Infine la Lega, che se non ci fossero stati gli scandalosi episodi che tutti conosciamo sarebbe andata senz'altro meglio. Se ha retto, lo deve a persone come Flavio Tosi. Perché, è utile ricordarlo, a Verona ha vinto Tosi, non la Lega. Hanno vinto le sue capacità, il suo pragmatismo, la sua coerenza e la sua credibilità, alle quali la Lega dovrebbe guardare con maggiore attenzione. Se non altro per migliorarsi.
Chi poi s'inventa nuovi partiti dai nomi più fantasiosi e beneauguranti, sappia che la gente in questi trappoloni non ci casca più. Non solo, ed è cosa recentissima, basta ricordarsi cosa è successo prima di queste ultime "amministrative". Li avete visti, e sentiti, tutti quanti, sperticarsi in astratte promesse quando ci hanno raccontato che avrebbero fatto questo e quello e anche di più. Ma poi, finita la festa e gabbato lo santo, per fare un esempio, e se va bene, forse si toglieranno solo un terzo di quei rimborsi elettorali di luglio, già frutto di un precedente imbroglio nei confronti degli elettori, ma tutto il resto rimane com'è. E siccome i "nuovi" partiti sono generalmente formati dalle solite vecchie volpi della politica, ridarsi un'aura di credibilità cambiando solo il nome sarà tempo sprecato.
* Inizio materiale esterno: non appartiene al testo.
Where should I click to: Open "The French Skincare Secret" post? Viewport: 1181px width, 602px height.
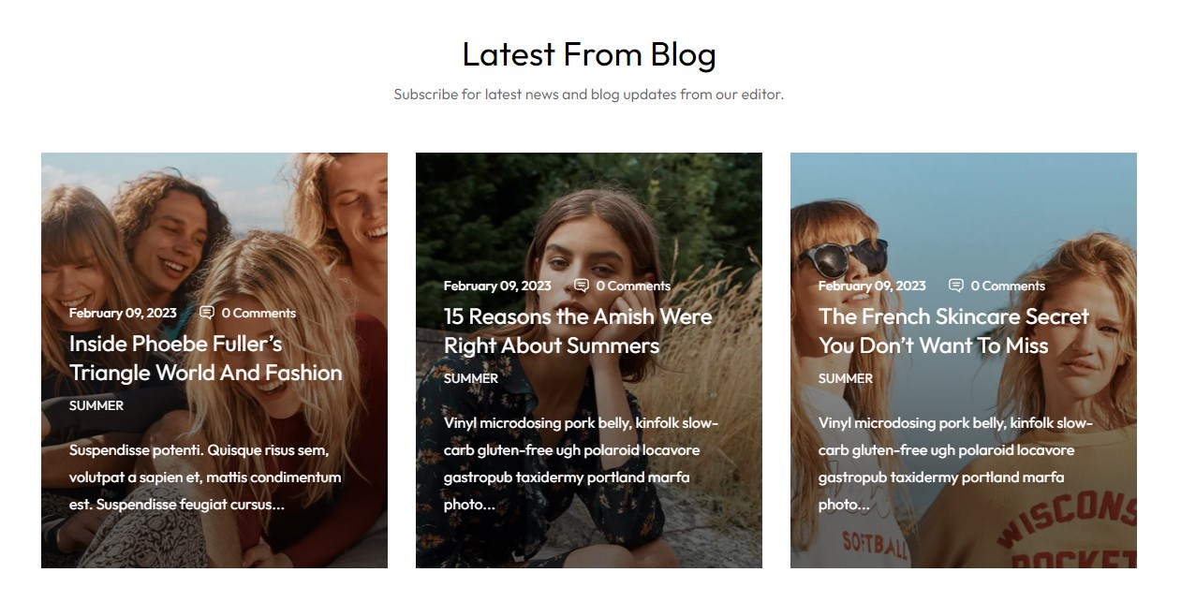(x=953, y=330)
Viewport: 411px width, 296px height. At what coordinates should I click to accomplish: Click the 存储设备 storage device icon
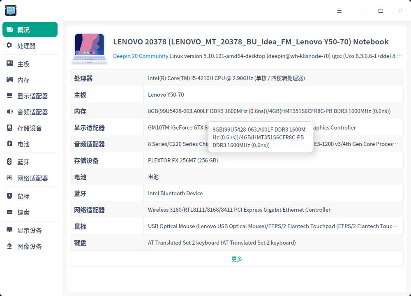tap(9, 128)
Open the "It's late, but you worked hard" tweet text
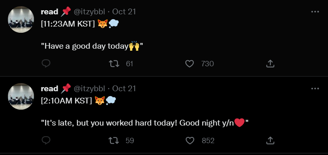This screenshot has height=155, width=328. pos(145,123)
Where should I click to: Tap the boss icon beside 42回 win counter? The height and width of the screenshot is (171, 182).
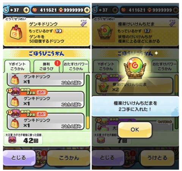12,140
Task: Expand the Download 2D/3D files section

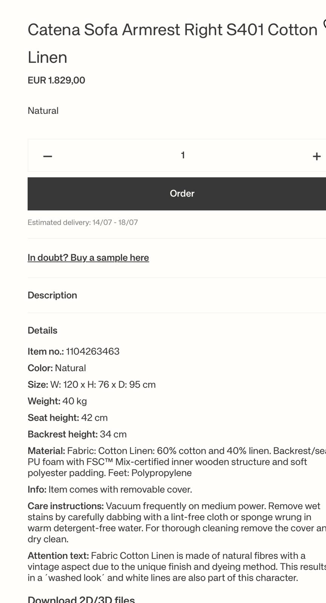Action: click(x=81, y=599)
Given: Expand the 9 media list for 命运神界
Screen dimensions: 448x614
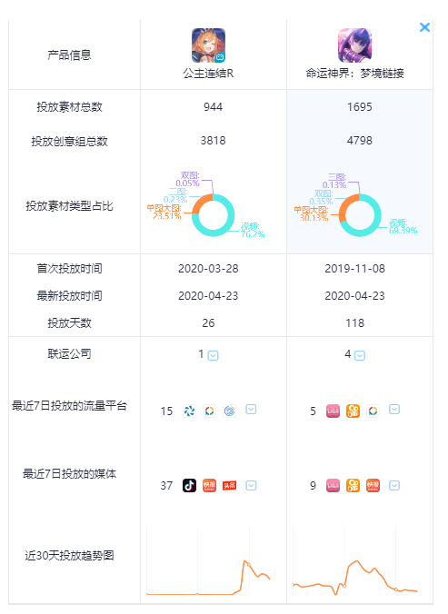Looking at the screenshot, I should pyautogui.click(x=394, y=486).
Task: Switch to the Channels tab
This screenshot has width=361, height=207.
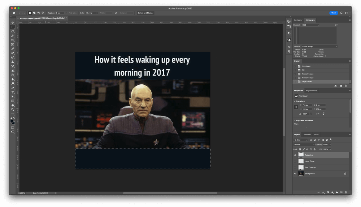Action: click(306, 135)
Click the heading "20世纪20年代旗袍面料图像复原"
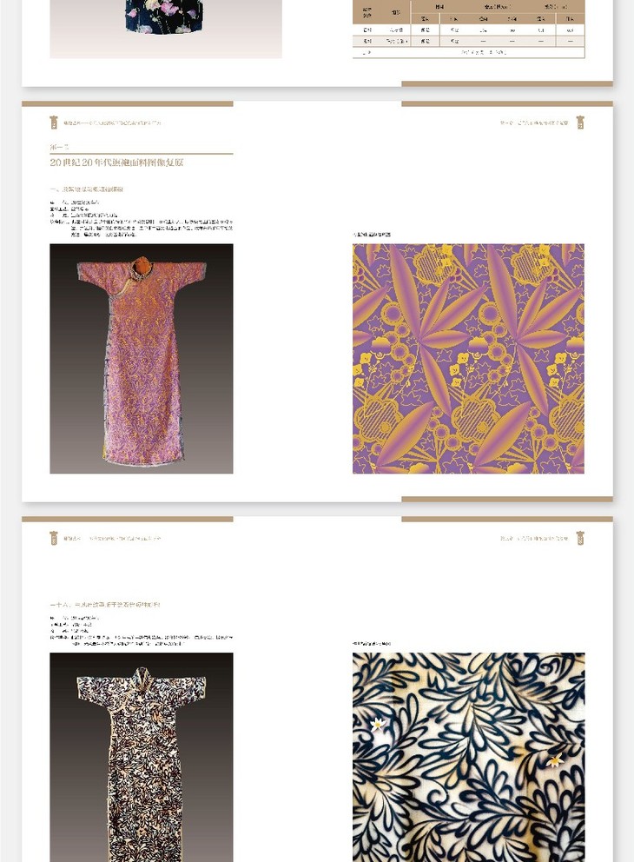The width and height of the screenshot is (634, 862). 116,162
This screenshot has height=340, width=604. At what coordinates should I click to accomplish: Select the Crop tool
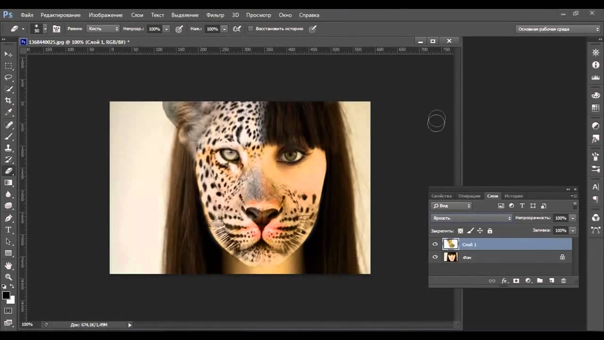click(8, 101)
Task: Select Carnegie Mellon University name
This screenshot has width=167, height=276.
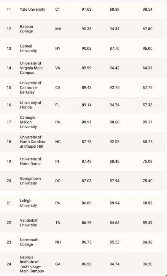Action: [28, 122]
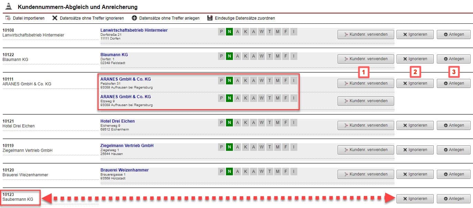
Task: Click 'Datensätze ohne Treffer anlegen' plus icon
Action: pyautogui.click(x=134, y=18)
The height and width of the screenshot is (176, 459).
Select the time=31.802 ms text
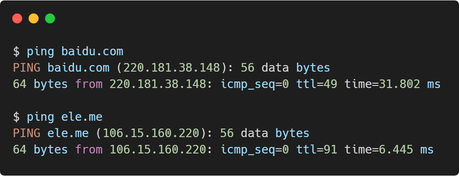[x=392, y=84]
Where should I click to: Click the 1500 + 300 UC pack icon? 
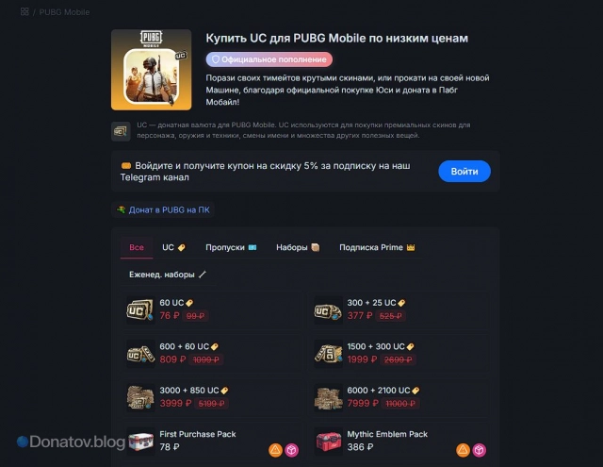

Perciò non ci resta che aspettare. Almeno noi, che bofonchiamo ma che tutto sommato siamo i più tranquilli. Restano però gli incazzatissimi, che invece sono tanti, il cui comportamento, aggravato da un clima ormai saturo di tensioni sociali, potrebbe sfociare in imprevedibili(?) atti di violenza. 
E di questo bisognerà tenerne conto, e vigilare.